Data sounds nicer than control
Unfortunately, control or control systems aren’t commonly used terms/ideas, even in many of the applied data fields (Marketing, that’s you I am talking about), but they really should be. So what is control and why is it important? Control is a process of making decisions, and accepting feedback, in order to achieve some objective. In other words, it is something that senses and acts, it isn’t inert like data.
Let’s use simple example of a common controller – your basic thermostat. Your thermostat’s objective is to maintain a certain temperature in a room, or your house. It does this, in the simplest case, by checking the temperature of the room (this is data collection) and then based on its reading, will Heat, Cool, or do Nothing.
The rules that govern how the controller behave are called the control logic. In simple cases, like our thermostat, the control logic can be easily written out by a human. However, more advanced applications, like autonomous driving cars, are so complex that we will often need to learn much of the control logic from data, rather than have it directly programmed by people.
Why write it when the machine can learn it?
This is where data plays one of its major roles, in helping to learn the control logic. By employing machine learning (see our data science posts here and here) , we can learn the basic logic required for a particular controller. We can then hone and optimize the efficacy of the controller by embedding addition systems for updating the controller’s logic after it has been deployed – these adaptive systems use the current data from the system’s environment in order to continuously update and improve upon the control logic.
Big Data is afraid of its shadow prices
Folks who are excited about Big Data should start to think less about data per se, and more on how data will drive how we go about 1) creating more powerful controller logic and; 2) improving precision by enabling control systems access to more precise and higher dimensional data.
By framing data in terms of the control problem, naturally leads to real data questions, like, what if I didn’t have this bit of data, how much less effective would the system be? In other words, you can start to think about the marginal value of each new bit of data, so that you can move toward having an optimal volume and precision of data with respect to your goals and objectives.
Pearls of Wisdom or ‘Correlation isn’t Causation’

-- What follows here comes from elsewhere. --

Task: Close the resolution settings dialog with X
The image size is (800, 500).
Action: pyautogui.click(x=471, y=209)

While true, you often hear “Correlation isn’t Causation” often proudly exclaimed without any real followup about what that really means. By taking a control perspective, we can begin to get a little clarity on how to differentiate data that provides correlations and data that provides causation relationships.

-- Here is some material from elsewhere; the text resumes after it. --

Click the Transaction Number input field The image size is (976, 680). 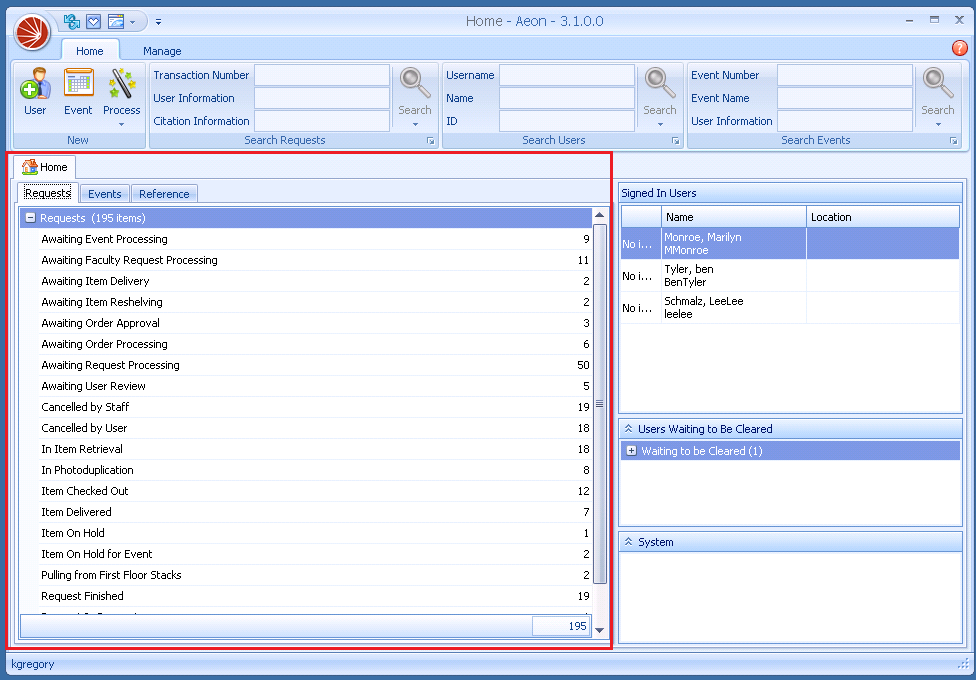click(321, 75)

Data that is passively gathered will tend to give you correlations. The data that you gather from your controller’s actions, however, will give you causal relationships, at least with respect to the actions that the controller takes. In fact, you can think of AB Testing as employing a type of dumb controller, one that that takes random actions. If you want to learn a bit more about the topic from an actual expert take a look at Judea Pearl’s work (opens a Pdf).

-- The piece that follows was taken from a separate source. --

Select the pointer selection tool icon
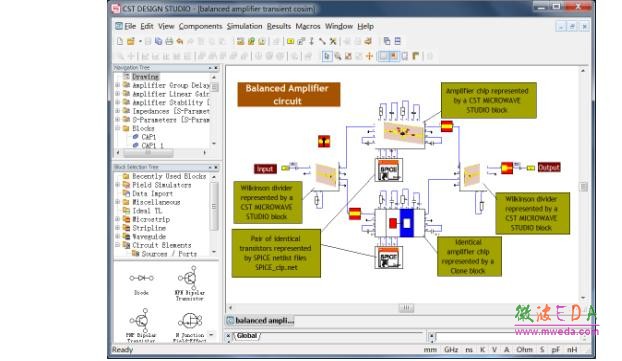The image size is (622, 361). 327,56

Data is Lazy, and leads to lazy thinking.
Here is the thing, data is passive. That makes it easy to collect and talk about. Integrating it into a working system or process is the hard part. Control, by definition, is active, and that makes it hard, because you have to now think about how the entire system is going to respond to each control action. That is probably one of the main reasons there is so much attention on data, you get to dodge the hard, but ultimately most valuable questions.
*Edited 6/2/2018